D&A had a blast! The shoot was so much fun. The whole entire crew made it such a great experience! They are and were all AngelMen and AngelWomen in our book. They rock and they rocked it!
We love you!! Love, D&A
To shoot our very first rock video for our hit song(like I said, relative baby, relative.) “AngelMan”.
Now, me and “D” aka known as “Sticks Wagna” thought to ourselves,how long could making a rock n’ roll video take? a day or two or three? We know! Let’s grab a camera and just go for it dudes! Kowabungaaaaa stlye!
Welllllllllll........we put in a call to our friends, ya know, in “the biz-Baby!” Annnnnd....
Next thing we know we were being emailed treatments. Locations are being scouted. People who knew people we’re even getting permits! Like, whoa, there went our under the radar, guerrilla film shoot, but hey! We were thrilled :). Thanks to the lovely and amazing dynamic duo; Tracy & Michael Blum of Riverstreet (bad-ass) Productions, AngelMan the music vid was born.
Two weeks and an endless stream of caffeinated drinks later,
We found ourselves in front of a Bolex camera, (too cool!), which was in front of the totally, excellent D.P., Scott Hendrickson.
There was a make-up artist and everything, well first there was then by Friday afternoon, there wasn’t and Lord have mercy, Saturday was the shoot. The shock, the horror! at least pour moi, “A”, the chick. Screw the “devil may care” approach, give me some damn eyeshadow, mascara and more importantly layers of concealer, pancake and powder! And they did (give it to me) well Kokeeta did, the angel & make-up artist who showed up on Saturday- et voila! I was a “natural” beauty! The camera don’t lie- but the make-up do... (insert maniacal laughter here) she’s awesome!!
Did I mention choreography? Just when we thought we couldn’t get more professional! Cue the spot light, the jazz hands, black leotards, the winking at the audience over my left shoulder...oops! I digress. I was a theater major damnit!! (insert a wide-eyed Gloria Swanson, a la “Sunset Boulevard” 1950, here).

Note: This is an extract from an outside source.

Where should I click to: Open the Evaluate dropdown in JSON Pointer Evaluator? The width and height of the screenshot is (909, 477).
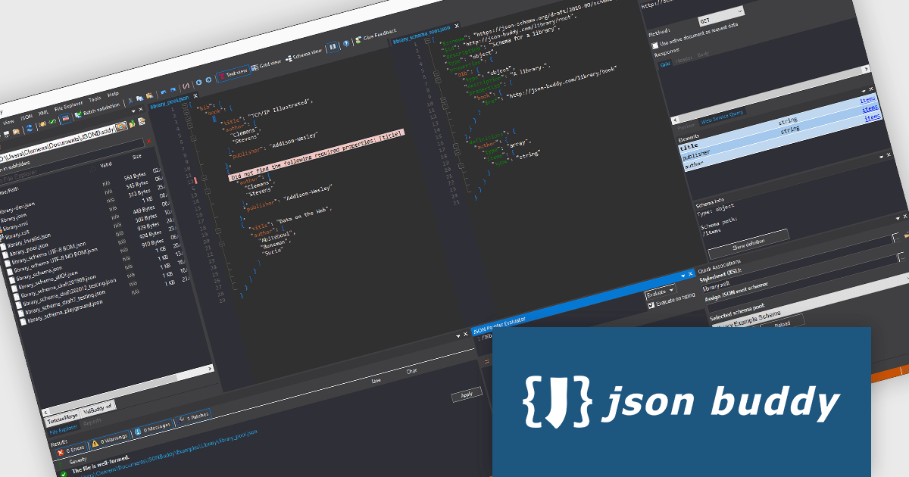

Choreography, right. Now, even though rock music has been pulsing through my veins since seated in the way back tiny crawl space of a 1970 VW bug (car seat!? What car seats? or seat belts for that matter!). Back there, I rocked out to Janis, Led Zep, the Beatles and more. So, one would just assume (I did!) that rock god moves were also pulsing through this kid of the early 70’s veins as well. Especially since each day after elementary school with a Brooks Brothers tie around my head (sorry dad!) and a wooden tennis racket (yep, wooden!) I put in hourzzz of air-guitaring my ass off to entire legendary rock albums (both sides! Twice!) Damn, I was good!
So where am I going with this? Oh right! the shoot, the shoot people! Choreography... SO, with emphasis “elementary school” and “air guitar”, D&A hired a choreographer, the fabulous Cecily Garcia, to show us how to rock the mike and guitars and well, ourselves. Dang, the girl’s got moves!! Move over Fergie, humps or no humps, thanks to Cecily’s major talent, I pulled off a good hair flip or two. So what if my back-flip hand-spring wound up on the cutting room floor (owww, I’ll be fine, really.)
Okay, enough about da band memba’s, let’s get to the cast...Jon Gries, a real bonafide actor, played our AngelMan. What talent, it’s all in the subtleties really and Jon, “homes”, you got mad, mad skills. Go ahead, IMDB him, the list of his film roles will blow your mind and keep you scrolling down for days. BTW one of D&A’s favorite role’s of Jon’s is that of Uncle Rico in Napoleon Dynamite. Haha! he’s hilarious and so is the movie. Like, Gosh! Go rent it! Jeez! Rent Real Genius while you’re at it. Don’t ask, just trust me on this!
D&A had a blast! The shoot was so much fun. The whole entire crew made it such a great experience! They are and were all AngelMen and AngelWomen in our book. They rock and they rocked it!